WORK TO BE COMPLETED
Transcribe the records verbatim from the line containing "Given: Open the compare across forks link" through the last line of the records, inclusive.

● ● ● ● ● ● ●

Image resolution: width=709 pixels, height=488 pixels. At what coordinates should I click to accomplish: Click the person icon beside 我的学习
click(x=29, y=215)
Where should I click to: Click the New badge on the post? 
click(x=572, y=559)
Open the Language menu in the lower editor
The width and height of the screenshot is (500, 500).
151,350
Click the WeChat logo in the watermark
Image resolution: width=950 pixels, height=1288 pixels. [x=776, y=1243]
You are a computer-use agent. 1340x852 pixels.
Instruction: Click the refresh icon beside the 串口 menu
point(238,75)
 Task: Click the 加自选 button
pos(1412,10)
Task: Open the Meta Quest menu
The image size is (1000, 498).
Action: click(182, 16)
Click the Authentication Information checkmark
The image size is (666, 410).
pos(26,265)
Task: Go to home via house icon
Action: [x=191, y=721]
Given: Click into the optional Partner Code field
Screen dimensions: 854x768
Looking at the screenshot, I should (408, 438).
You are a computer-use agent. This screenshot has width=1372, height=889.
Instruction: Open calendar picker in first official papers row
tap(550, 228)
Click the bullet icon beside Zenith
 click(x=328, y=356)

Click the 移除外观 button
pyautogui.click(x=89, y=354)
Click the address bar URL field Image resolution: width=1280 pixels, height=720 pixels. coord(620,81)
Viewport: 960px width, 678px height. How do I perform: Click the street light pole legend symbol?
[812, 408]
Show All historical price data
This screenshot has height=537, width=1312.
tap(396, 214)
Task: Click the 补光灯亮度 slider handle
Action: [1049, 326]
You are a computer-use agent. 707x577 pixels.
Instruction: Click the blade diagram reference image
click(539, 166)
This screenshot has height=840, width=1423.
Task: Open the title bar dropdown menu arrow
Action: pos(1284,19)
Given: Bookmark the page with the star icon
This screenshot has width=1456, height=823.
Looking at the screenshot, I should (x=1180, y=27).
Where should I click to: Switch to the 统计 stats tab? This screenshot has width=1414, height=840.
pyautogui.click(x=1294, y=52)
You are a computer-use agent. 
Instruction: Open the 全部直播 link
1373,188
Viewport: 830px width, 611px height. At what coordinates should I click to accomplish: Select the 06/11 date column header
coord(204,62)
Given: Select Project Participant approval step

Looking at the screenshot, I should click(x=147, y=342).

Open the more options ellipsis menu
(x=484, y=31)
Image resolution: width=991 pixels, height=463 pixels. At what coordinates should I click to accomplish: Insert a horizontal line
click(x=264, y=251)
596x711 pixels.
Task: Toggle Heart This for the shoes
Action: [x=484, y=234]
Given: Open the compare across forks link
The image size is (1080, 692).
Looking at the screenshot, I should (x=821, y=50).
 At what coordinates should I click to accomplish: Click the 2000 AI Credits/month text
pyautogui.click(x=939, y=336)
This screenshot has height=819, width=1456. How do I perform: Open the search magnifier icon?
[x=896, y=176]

● ● ● ● ● ● ●

WRITTEN RESPONSE
Given: Open the compare across forks link
The image size is (1080, 692).
Looking at the screenshot, I should (x=821, y=50).
 At what coordinates should I click to accomplish: Click the 2000 AI Credits/month text
pyautogui.click(x=939, y=336)
This screenshot has height=819, width=1456. How do I perform: Open the search magnifier icon?
[x=896, y=176]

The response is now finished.